Figure 5.

ROS generation is required for the hy1- and ABI4-mediated Arabidopsis stomatal closure. A, Confocal analysis of ROS production in the stomata of the wild type and hy1-100, abi4, and hy1-100/abi4 mutants upon 10 μm ABA for 20 min. ROS production of the wild type at 0 min was regarded as 100%. B, Histochemical detection of ABA-induced hydrogen peroxide (H₂O₂) and superoxide radical production. Four-week-old seedling leaves of each ecotype were treated with 10 μm ABA for 2 h and stained with DAB or NBT (left). Bar = 1 cm.
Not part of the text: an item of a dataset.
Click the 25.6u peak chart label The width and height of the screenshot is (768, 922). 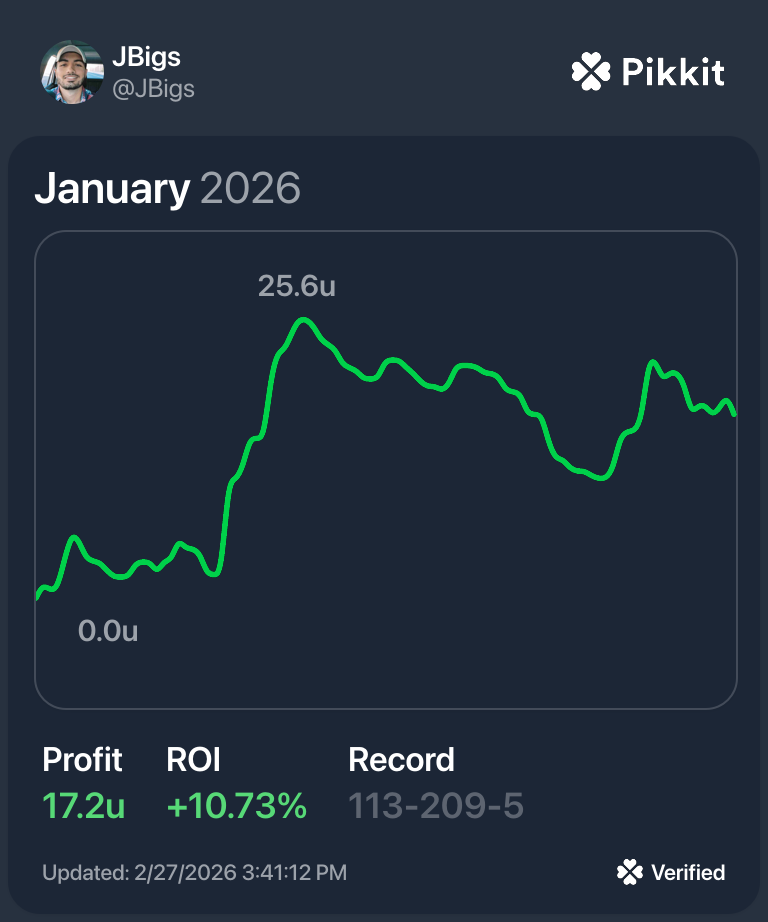pos(296,286)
Randomly selected leaves were used for quantification (right), separately taking values of corresponding untreated control lines (−ABA) as 100%. C, Stomatal aperture (n = 50 from three independent experiments). Arabidopsis leaves of each ecotype were treated with ABA (10 μm) or H₂O₂ (100 μm) in MES-KCl buffer for 2 h after 0.5 h of pretreatment with diphenyleneiodonium (DPI; 50 μm), catalase (CAT; 60 units mL⁻¹), or ascorbic acid (AsA; 100 μm). Data are means ± se from at least three independent experiments. Differences among treatments were analyzed by one-way ANOVA, taking P < 0.05 as significant according to Tukey’s multiple range test. D, Representative images are shown. Bar = 10 μm.